Detection of Listeria monocytogenes in food, equivalent to EN ISO 11290-1 or ISO 10560, by a three-days polymerase chain reaction-based method

Abstract

A method is presented for the detection of Listeria monocytogenes in food, which produces definitive results on the third day after the sample collection. The method is equivalent to EN ISO 11290-1 or ISO 10560 in terms of the same detection limit of 10 0 cfu per 25 or 10 g and 100% relative accuracy. The version alternative to EN ISO 11290-1 begins with a primary enrichment in half Fraser broth (24 h), secondary enrichment in Fraser broth (24 h) and post-enrichment in brain heart infusion broth (5 h). The version alternative to ISO 10560 begins with enrichment in Listeria enrichment broth (48 h) and post-enrichment in tryptone soya broth (5 h).

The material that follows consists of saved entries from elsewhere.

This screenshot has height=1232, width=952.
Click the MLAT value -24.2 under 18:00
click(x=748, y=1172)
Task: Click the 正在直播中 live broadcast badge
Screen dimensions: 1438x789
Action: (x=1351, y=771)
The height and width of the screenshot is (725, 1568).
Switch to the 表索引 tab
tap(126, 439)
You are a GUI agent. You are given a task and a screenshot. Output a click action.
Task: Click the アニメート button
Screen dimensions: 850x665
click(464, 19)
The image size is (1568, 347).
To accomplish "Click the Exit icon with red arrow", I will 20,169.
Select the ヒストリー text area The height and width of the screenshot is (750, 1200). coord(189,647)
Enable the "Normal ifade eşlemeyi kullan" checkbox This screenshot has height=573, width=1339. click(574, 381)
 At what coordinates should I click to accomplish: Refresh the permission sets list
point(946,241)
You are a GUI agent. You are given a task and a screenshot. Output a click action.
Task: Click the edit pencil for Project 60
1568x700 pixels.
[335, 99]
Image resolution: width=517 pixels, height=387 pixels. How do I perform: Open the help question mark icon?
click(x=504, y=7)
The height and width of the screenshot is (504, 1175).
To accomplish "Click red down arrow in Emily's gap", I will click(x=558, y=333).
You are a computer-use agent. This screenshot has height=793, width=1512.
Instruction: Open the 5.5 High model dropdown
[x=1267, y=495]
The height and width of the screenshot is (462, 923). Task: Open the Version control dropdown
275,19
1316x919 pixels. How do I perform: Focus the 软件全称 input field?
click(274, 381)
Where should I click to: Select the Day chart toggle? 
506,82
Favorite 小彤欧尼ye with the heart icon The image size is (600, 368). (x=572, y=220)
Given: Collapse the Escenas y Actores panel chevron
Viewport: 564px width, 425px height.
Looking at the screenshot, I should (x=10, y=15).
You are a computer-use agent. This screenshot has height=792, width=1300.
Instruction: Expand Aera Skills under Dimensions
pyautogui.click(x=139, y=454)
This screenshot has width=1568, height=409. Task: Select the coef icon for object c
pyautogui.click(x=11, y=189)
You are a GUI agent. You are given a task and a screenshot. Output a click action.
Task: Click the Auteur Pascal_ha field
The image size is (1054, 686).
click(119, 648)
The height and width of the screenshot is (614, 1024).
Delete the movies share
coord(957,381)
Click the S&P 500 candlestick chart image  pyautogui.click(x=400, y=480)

These steps are followed by bacterial cell lysis by boiling, PCR oriented to inlB gene using a mimic internal control, and agarose gel electrophoresis. At the evaluation of the method on model food samples artificially contaminated with decimal dilutions of a L. monocytogenes culture (cheese, smoked fish, ready-to-eat meat products; 21 samples altogether), a detection limit of 10 0 cfu per 25 or 10 g was determined. Dead L. monocytogenes cells did not cause false positivity, as determined using model food samples artificially contaminated with decimal dilutions of dead L. monocytogenes cells. At the evaluation of the method on naturally contaminated food samples (same as above, 140 samples altogether) identical results (8 positives) as with the reference method were obtained.